The elaborate ruse will take them from New Jersey to Greece to Prague to Mexico. The dialog is witty, sharp and at times Suessian. The shots are gorgeous, and the sight gags are out of this world. I think most of the budget actually went towards explosions and wrecking expensive cars--none of which are all that plot-important, but they're all quite funny. In fact, what I think I liked third-most about this film is the way it laughs in the face of cool. It never tries to be cool, and most of the "cool" things that happen are just there to frame the characters and their stories. Penelope drives a bright yellow Lamborghini... into things.  She can juggle chainsaws, but she can't keep up a conversation.  Stephen gets an upsetting telegram which he burns defiantly, only to realize that he had nowhere to put the flaming thing, which resulted in about 15 seconds of nervous stomping.  There are no fancy computer interfaces--their schemes are laid out on crudely-scrawled flowcharts.  Even the plot-driving "con" plays second fiddle to its participants.

Sadly, this is where things break down a bit.  You can't have a con-film without an elaborate con-ending, and while the ending is unexpected and totally in-line with the characters, the justification for it seems a bit flimsy.  In fact, the whole last-quarter or so drags ever-so-slightly, which takes the overall rating a notch down from "perfect" to "damned good".  My other complaint is the late-arriving antagonist Diamond Dog, a former mentor who is distractingly over-the-top and mysterious.  There is obvious bad blood between DD and his former protoges, but it's never explained fully.  I don't normally have a problem with that, but to have such an unlikely villain (cape, eyepatch and all) show up out of the blue was awkward.  But there was plenty of unexplained background that did work--one of my favorite bits involved Bloom commenting on Bang-Bang's choice of getaway car, a '79 Caddy, which he described as "controversial".

(Ham-handed segue in 3...2..1...)

In addition to background information, there was plenty of good background action, which may be my second-most favorite thing about this flick.  Film is, above all, a visual medium, and there was always something going on visually that told the story.  There's a hilarious bit with a sugar dispenser in an early scene that not only entertains, but tells the viewer a great deal more about the brother's relationship than the dialog that they speak over it, which gives the movie plenty of layers through which to tell the tale.
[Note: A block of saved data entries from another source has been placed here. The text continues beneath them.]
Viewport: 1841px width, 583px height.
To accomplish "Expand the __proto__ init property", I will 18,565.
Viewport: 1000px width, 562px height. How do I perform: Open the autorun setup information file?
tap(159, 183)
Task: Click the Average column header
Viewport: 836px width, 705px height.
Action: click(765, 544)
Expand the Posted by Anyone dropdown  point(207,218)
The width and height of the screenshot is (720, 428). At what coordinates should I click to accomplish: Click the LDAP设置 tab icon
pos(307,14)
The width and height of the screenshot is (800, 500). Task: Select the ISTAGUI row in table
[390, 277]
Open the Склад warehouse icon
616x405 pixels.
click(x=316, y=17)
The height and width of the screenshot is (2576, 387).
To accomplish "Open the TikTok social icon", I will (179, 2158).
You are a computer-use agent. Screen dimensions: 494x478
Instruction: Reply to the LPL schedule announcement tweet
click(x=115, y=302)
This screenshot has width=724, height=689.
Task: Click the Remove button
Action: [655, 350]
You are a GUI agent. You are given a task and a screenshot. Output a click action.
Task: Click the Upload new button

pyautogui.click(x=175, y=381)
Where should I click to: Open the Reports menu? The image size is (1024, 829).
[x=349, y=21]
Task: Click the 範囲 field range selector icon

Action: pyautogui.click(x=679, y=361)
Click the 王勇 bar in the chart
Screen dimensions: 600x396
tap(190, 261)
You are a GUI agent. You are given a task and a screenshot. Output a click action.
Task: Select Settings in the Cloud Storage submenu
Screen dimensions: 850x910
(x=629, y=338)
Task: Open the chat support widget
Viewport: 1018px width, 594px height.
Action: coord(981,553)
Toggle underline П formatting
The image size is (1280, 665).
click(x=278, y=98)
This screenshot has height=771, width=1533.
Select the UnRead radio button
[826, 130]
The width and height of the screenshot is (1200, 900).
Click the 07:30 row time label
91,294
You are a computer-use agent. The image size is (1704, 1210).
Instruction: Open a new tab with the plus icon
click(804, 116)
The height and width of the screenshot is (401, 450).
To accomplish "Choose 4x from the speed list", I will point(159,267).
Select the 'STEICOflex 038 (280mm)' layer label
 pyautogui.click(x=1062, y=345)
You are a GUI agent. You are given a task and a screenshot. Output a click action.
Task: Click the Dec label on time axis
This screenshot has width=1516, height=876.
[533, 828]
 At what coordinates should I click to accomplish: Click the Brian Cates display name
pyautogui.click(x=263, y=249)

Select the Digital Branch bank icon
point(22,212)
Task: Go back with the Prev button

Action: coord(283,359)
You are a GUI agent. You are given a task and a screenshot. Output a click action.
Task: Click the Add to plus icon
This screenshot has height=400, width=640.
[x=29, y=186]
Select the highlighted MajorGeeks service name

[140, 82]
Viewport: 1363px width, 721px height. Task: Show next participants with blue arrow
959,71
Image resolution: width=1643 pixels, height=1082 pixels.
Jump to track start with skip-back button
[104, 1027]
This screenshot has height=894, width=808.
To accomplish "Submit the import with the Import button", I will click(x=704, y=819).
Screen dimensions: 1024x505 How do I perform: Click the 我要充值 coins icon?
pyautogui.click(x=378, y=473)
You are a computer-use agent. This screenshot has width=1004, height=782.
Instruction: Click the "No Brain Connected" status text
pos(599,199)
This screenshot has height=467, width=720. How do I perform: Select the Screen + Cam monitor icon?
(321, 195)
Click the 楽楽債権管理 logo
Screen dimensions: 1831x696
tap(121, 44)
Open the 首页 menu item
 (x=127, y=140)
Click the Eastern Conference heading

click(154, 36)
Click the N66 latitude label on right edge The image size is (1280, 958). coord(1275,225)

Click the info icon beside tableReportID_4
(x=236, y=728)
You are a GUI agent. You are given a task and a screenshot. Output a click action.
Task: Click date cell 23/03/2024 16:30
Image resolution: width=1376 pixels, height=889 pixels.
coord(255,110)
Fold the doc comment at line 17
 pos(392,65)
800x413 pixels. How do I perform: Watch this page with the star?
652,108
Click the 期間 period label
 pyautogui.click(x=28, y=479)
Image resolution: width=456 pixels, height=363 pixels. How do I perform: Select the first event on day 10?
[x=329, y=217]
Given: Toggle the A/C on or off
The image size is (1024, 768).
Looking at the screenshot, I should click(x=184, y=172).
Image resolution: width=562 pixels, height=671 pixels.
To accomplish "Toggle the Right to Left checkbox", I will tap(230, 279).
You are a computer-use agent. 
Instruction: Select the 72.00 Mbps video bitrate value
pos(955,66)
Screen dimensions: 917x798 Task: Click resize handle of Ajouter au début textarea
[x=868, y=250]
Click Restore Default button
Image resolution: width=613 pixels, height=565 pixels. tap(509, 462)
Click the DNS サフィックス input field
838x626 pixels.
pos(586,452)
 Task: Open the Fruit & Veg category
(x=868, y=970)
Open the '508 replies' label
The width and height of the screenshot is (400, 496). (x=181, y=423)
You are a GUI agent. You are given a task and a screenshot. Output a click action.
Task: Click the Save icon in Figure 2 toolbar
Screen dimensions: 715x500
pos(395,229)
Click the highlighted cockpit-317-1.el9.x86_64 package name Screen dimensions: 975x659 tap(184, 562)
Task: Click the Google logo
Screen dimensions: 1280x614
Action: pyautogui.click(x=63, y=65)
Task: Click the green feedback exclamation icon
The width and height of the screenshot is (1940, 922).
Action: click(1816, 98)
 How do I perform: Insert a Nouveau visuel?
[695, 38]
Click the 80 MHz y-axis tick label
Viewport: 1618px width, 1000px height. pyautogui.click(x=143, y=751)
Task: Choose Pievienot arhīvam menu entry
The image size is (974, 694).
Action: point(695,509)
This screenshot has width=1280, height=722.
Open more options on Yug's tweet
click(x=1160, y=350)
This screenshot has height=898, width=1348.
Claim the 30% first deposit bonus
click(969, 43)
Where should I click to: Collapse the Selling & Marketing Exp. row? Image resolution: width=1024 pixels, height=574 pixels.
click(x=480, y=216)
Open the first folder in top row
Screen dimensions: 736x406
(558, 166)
All of it adds up to a movie that is smart--and this is my first-most favorite thing: a good, well-written story.  And in that regard, it doesn't matter what it's about.  It could be about siamese twins who run a flower shop, but as long as it's well-written, I'll see it and I'll enjoy it.  So often these days it's about the pitch, but there are many things that I love dearly where the premise turned me off, but great story-telling won me over (off the top of my head, Finding Nemo and The West Wing).  Conversely, that are fabulous premises that have completely alienated me with bad writing (I'm looking at you, 24).

Rian Johnson seems to understand this.  This is why he can take such wacky story ideas and turn them into fully-fleshed stories with compelling characters and strong narratives.  Indeed, an overarching theme of The Brothers Bloom is the value (and potential profit) of a well-written story, best summarized by Bloom, who is quoting his brother:

"There are no unwritten lives, only badly-written ones."